Don’t be afraid to fail


 

Evel didn't give up - neither should you!

“Success is going from failure to failure without loss of enthusiasm.” – Winston Churchill

The number one thing that stands in the way of improving your social media policy is not ability or finances – it’s fear.

Fear that someone will write something mean on your wall.

Fear of the unknown – of a derivation from “the way we’ve always done things.

Fear of failure – that the project won’t be a success.
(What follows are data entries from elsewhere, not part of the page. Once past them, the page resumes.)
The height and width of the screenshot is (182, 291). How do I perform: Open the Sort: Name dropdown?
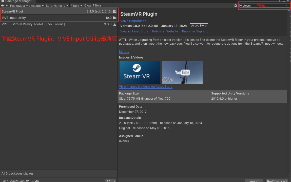point(57,6)
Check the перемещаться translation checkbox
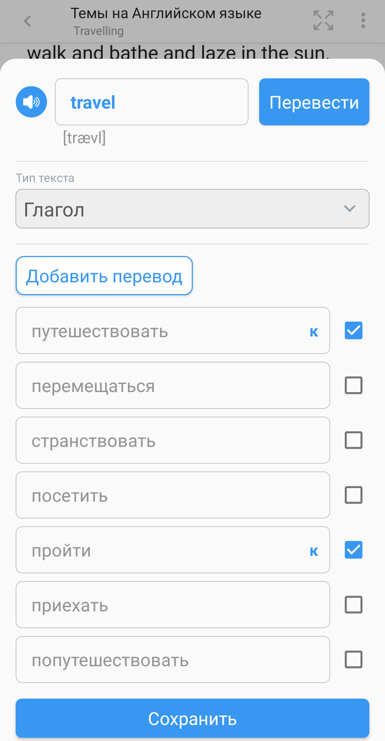Viewport: 385px width, 741px height. (354, 386)
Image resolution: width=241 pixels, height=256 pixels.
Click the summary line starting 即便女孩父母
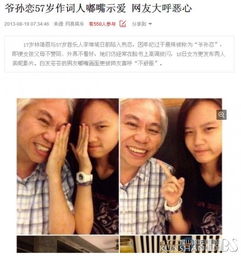click(118, 54)
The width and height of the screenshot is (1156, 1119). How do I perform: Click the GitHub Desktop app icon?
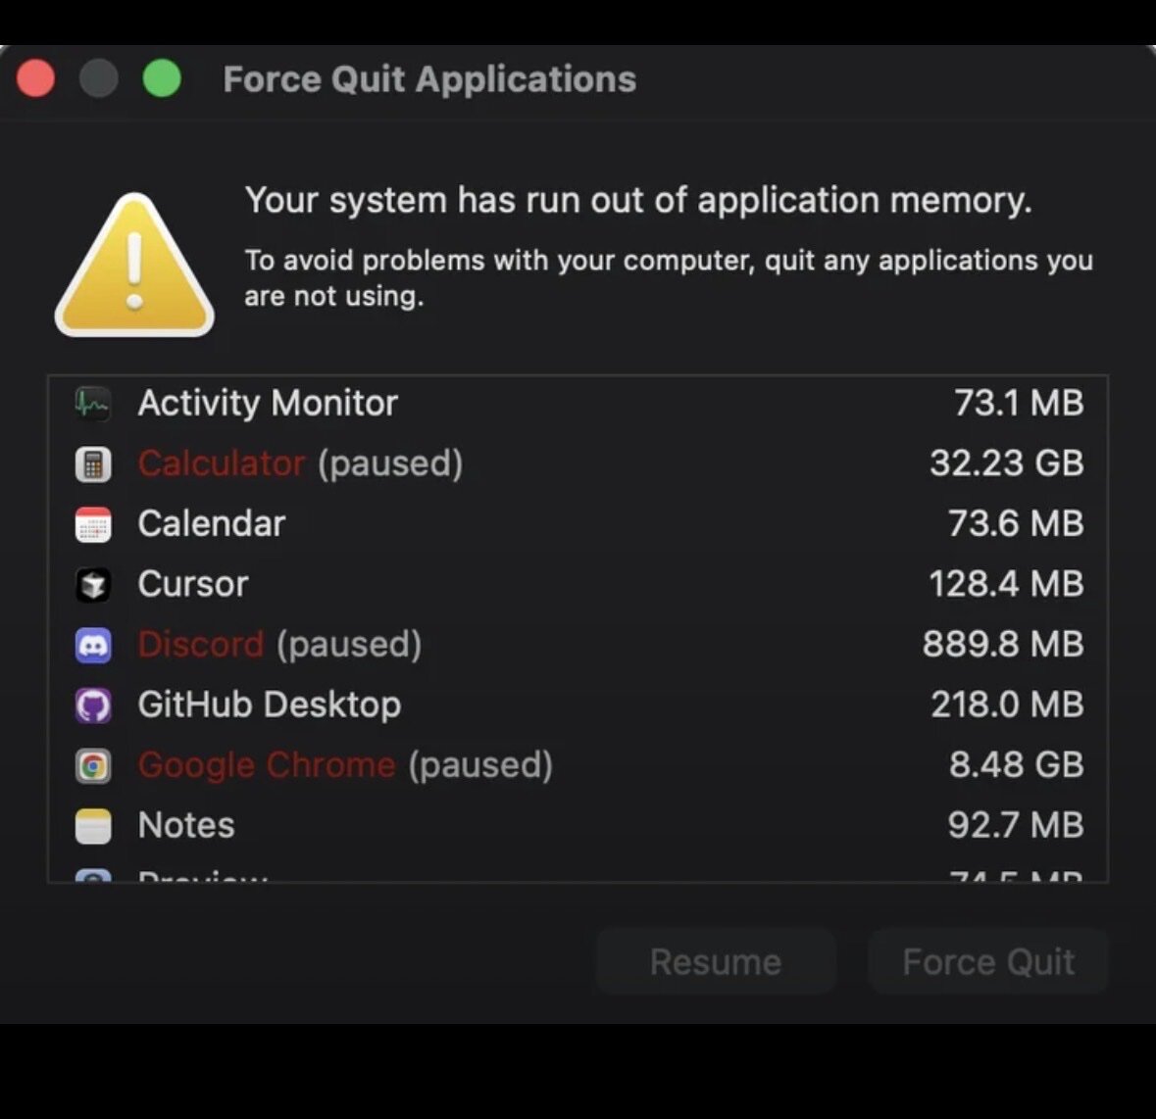tap(93, 705)
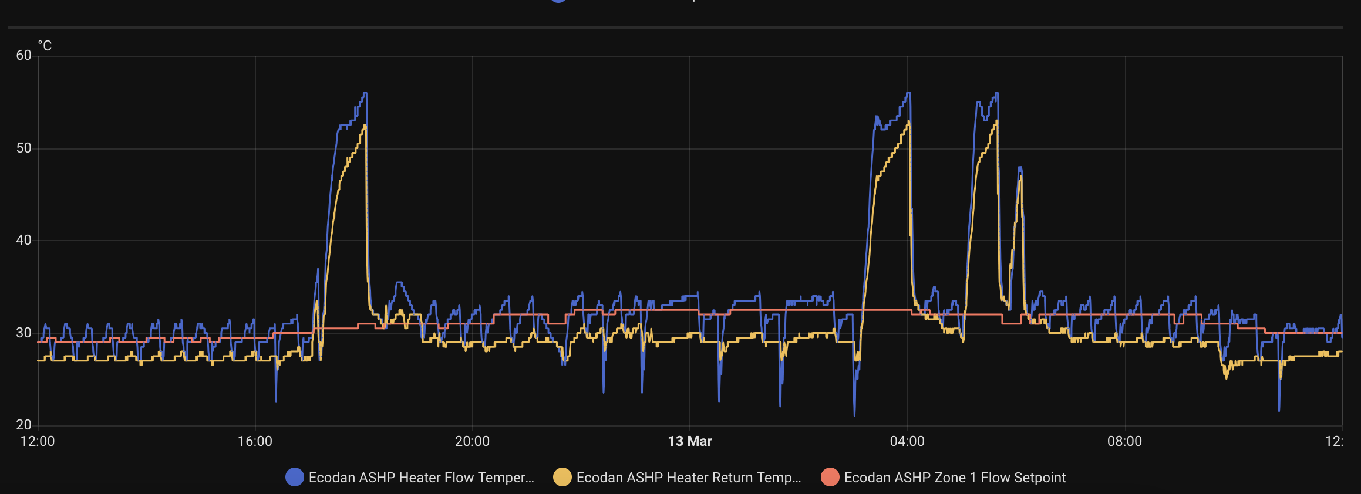This screenshot has width=1361, height=494.
Task: Select the 40 y-axis tick label
Action: pyautogui.click(x=23, y=240)
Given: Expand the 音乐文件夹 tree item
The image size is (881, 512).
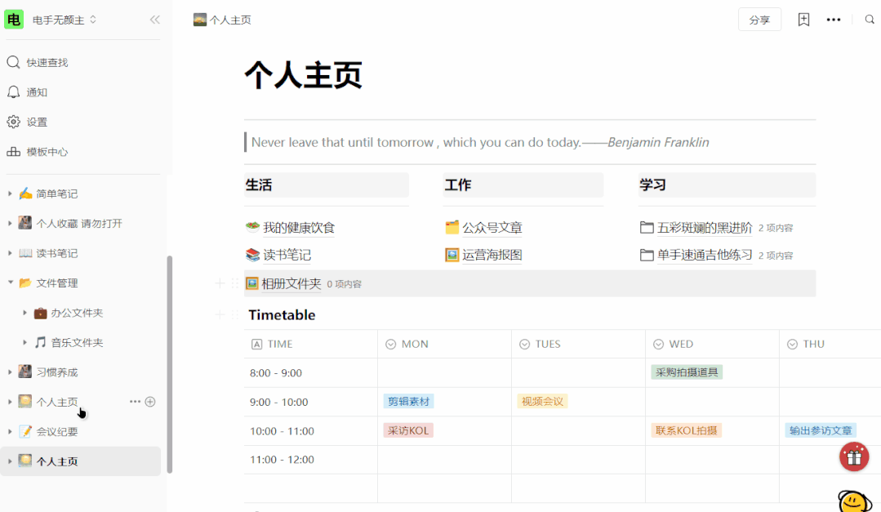Looking at the screenshot, I should click(23, 342).
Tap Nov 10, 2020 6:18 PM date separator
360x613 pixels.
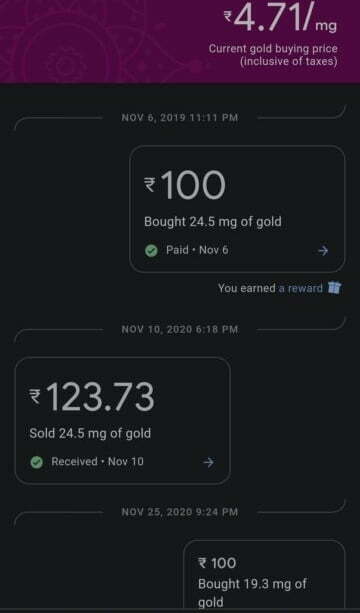click(x=179, y=330)
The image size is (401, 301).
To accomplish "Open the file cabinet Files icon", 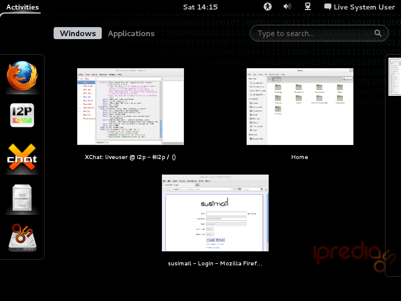I will (x=22, y=199).
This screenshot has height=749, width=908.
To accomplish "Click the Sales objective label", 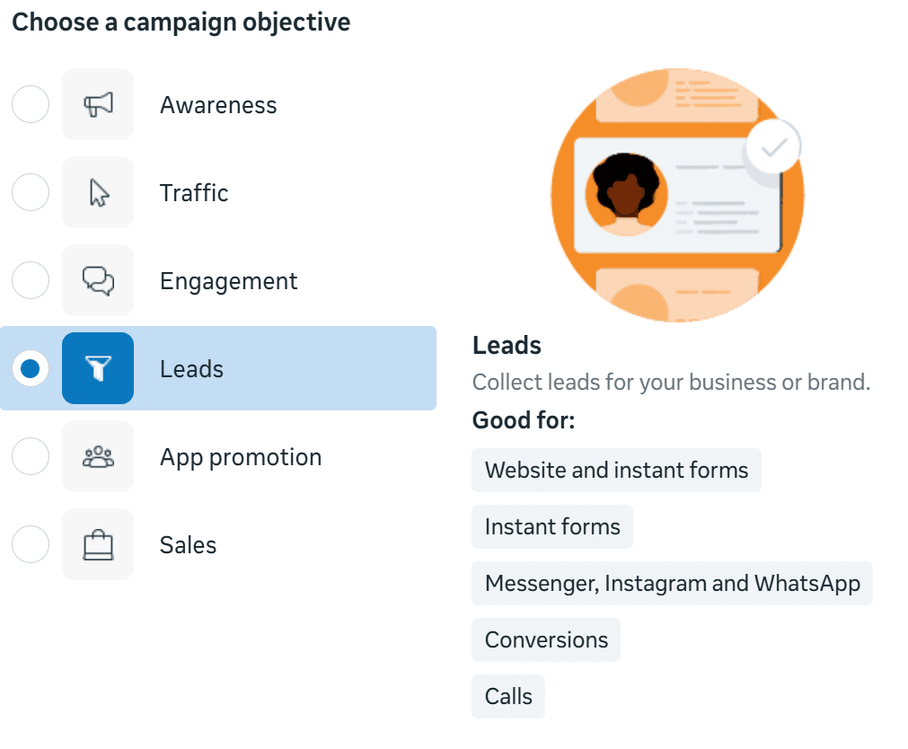I will pyautogui.click(x=188, y=545).
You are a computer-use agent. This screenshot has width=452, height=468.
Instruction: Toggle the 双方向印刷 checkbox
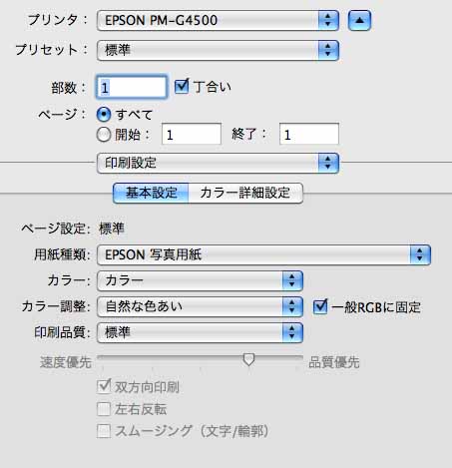pyautogui.click(x=104, y=387)
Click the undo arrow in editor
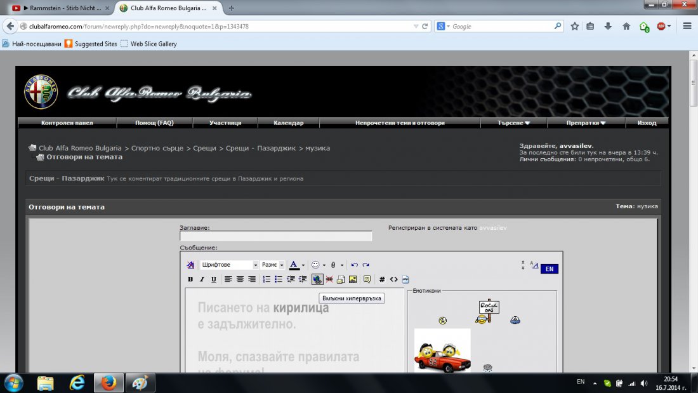Screen dimensions: 698x393 tap(354, 265)
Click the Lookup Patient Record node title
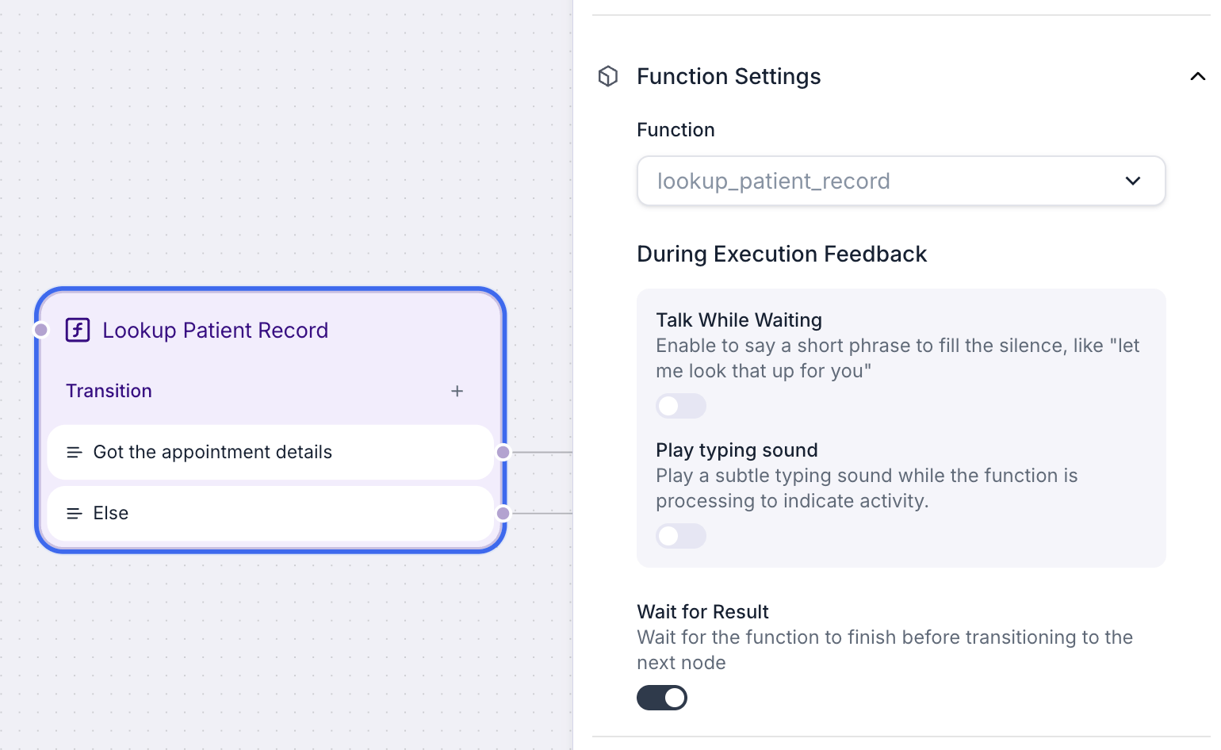Viewport: 1221px width, 750px height. [215, 330]
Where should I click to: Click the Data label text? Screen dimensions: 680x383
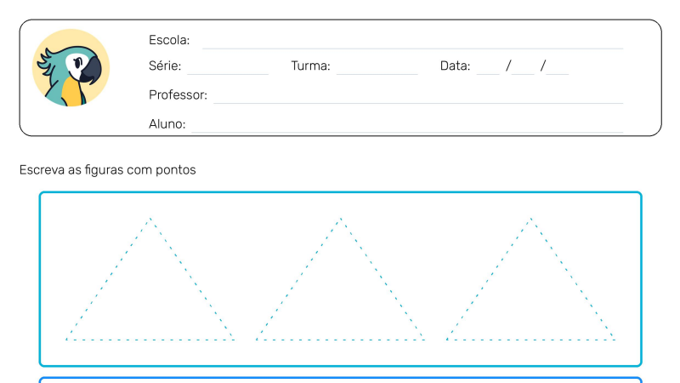455,66
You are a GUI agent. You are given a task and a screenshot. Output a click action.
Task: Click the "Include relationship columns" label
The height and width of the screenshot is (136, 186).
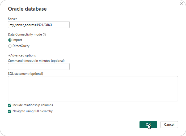pyautogui.click(x=33, y=105)
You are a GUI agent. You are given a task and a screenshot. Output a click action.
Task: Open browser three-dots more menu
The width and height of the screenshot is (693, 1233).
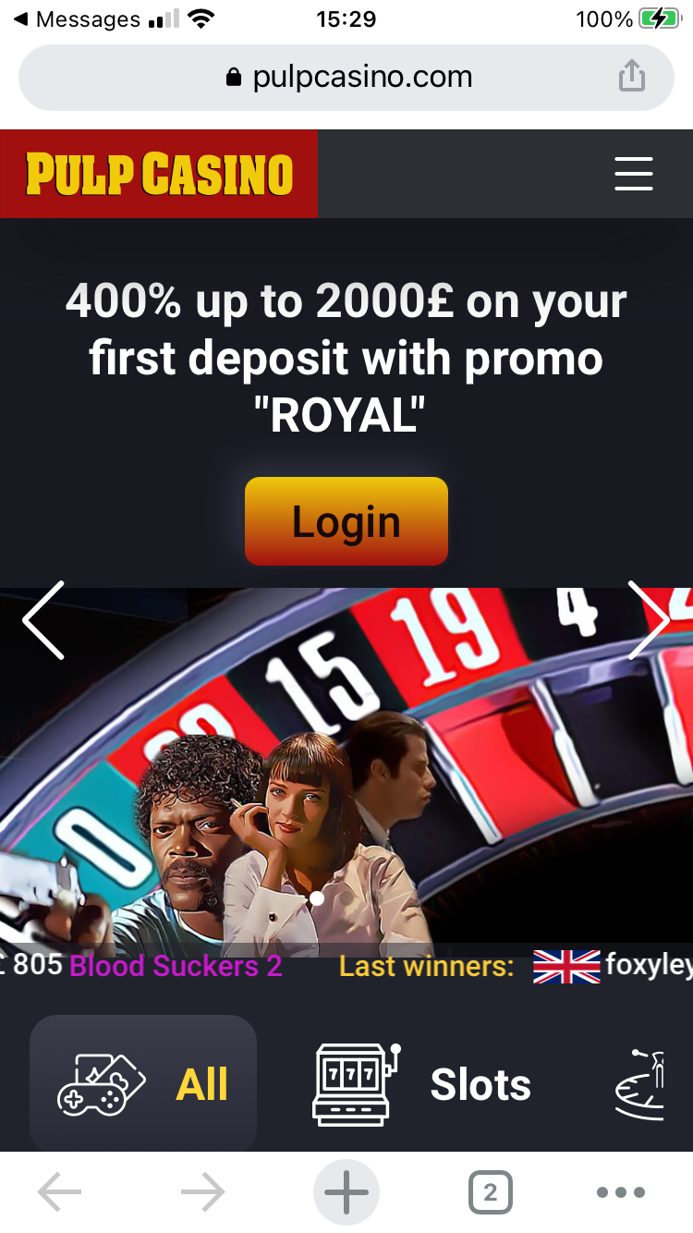point(620,1193)
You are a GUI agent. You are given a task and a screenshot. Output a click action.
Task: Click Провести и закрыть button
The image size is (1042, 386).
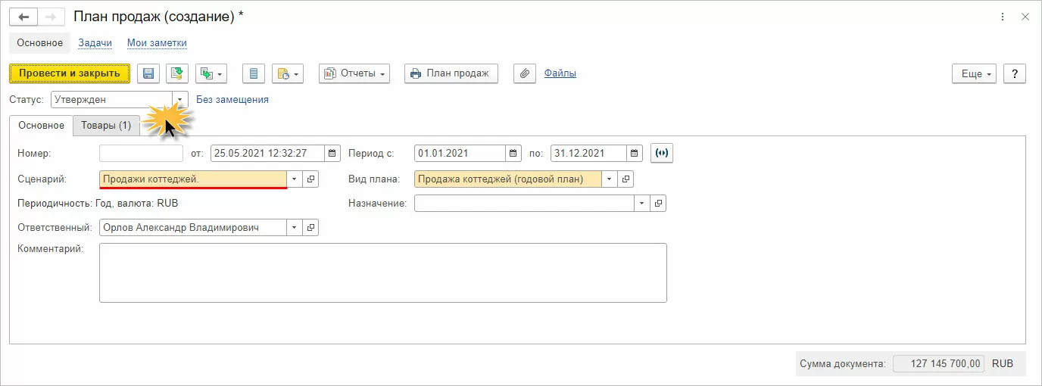[x=70, y=73]
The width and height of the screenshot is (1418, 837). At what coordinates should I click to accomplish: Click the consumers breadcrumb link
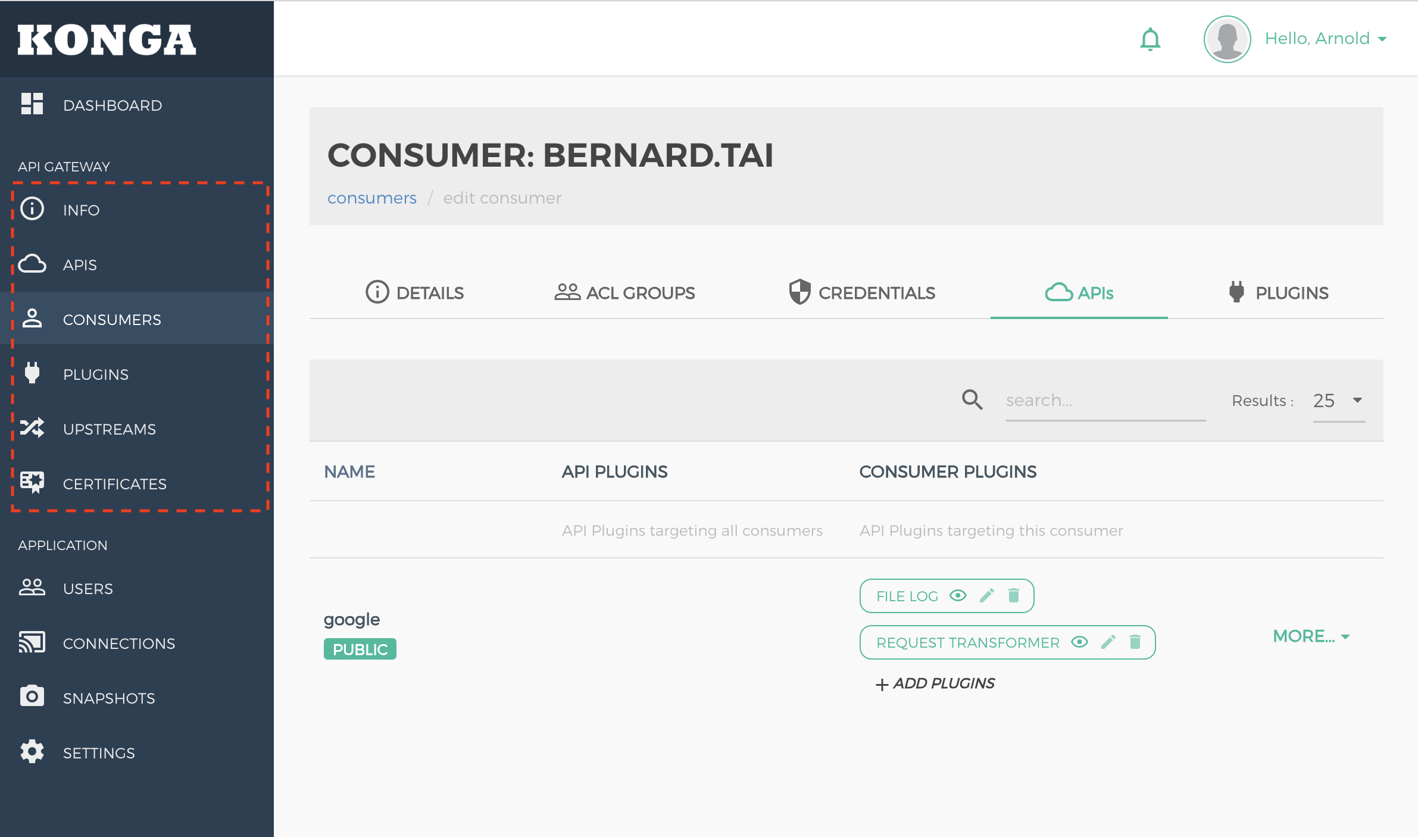372,198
In his article “Why I Hire People Who Fail”, Jeffrey Stibel, Chairman and CEO of Dun & Bradstreet Credibility Corp., notes:

“We don’t just encourage risk taking at our offices: we demand failure. If you’re not failing every now and then, you’re probably not advancing. Mistakes are the predecessors to both innovation and success, so it is important to celebrate mistakes as a central component of any culture. This kind of culture can only be created by example — it won’t work if it’s forced or contrived. A lively culture is nebulous, indefinable, ever-changing. Try to package it in a formal mission statement and you just may suffocate it.”

 If you really want to dive in to the world of social media, you have to be prepared to meet with some turbulence.  I recently tried a contest to draw more participation to a Facebook page, which was met with less than enthusiastic response. I didn’t  respond by saying, “Well that’s that, no more contests.” Rather I noted which elements worked and which ones didn’t.  If you can separate the two, then that is a success right there. Next time, that knowledge will allow me to try a more refined Facebook contest, building off of these lessons.

Similarly, if you are a manager, you have to accept the occasional failure as the cost of innovation.

Stibel notes, “If you’re not failing every now and then, you’re probably not advancing. Mistakes are the predecessors to both innovation and success, so it is important to celebrate mistakes as a central component of any culture. This kind of culture can only be created by example — it won’t work if it’s forced or contrived. A lively culture is nebulous, indefinable, ever-changing. Try to package it in a formal mission statement and you just may suffocate it.”